• [DATASET RECORDS]:
= = = = =
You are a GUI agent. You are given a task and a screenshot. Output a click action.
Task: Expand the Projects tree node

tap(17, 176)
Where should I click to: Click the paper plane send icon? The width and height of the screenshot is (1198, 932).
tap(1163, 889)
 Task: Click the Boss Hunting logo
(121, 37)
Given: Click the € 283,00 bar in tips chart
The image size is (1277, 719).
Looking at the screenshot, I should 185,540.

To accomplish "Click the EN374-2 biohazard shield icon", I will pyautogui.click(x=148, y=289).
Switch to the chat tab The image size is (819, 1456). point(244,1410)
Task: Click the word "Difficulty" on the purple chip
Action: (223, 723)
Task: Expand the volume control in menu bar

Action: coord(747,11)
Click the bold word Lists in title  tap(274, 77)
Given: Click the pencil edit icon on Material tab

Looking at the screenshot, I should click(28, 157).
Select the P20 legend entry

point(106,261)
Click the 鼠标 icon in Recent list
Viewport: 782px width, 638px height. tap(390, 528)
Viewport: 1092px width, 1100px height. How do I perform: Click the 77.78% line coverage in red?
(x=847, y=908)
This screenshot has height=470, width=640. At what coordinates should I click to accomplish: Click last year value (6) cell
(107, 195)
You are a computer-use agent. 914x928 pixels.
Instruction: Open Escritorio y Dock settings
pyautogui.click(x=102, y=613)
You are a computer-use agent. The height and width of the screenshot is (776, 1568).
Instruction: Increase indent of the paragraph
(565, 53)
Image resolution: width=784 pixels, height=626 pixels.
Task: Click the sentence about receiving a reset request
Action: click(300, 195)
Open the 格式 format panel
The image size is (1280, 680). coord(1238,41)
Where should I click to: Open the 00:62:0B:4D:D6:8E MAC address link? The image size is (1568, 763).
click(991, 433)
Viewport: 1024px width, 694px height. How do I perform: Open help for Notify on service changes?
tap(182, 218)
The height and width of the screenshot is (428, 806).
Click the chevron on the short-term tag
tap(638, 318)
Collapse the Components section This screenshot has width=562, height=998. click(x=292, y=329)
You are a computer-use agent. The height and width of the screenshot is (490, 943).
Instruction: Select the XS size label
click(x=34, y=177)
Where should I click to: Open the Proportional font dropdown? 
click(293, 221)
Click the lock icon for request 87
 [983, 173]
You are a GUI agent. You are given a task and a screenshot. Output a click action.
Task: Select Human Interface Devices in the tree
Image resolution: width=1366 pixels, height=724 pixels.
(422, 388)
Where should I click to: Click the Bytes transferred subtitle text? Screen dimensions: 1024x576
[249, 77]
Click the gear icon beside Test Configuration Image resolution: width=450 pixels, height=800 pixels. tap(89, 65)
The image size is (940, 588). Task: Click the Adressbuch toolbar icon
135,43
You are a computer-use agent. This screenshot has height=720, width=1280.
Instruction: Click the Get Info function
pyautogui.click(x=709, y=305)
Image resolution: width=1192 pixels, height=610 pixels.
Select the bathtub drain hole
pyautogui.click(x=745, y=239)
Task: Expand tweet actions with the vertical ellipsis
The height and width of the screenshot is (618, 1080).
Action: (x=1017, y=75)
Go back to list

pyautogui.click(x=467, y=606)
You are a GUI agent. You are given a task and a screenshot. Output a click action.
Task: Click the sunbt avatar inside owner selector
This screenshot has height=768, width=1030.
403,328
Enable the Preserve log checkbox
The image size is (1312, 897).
= = = = =
Please filter the entries above down to the lines holding "computer" and copy them.

• [FINAL ANSWER]:
You are a computer-use agent. 914x928 pixels.
You are a computer-use agent. The height and width of the screenshot is (776, 1568).
You are a computer-use agent. The height and width of the screenshot is (490, 943).
You are a computer-use agent. This screenshot has height=720, width=1280.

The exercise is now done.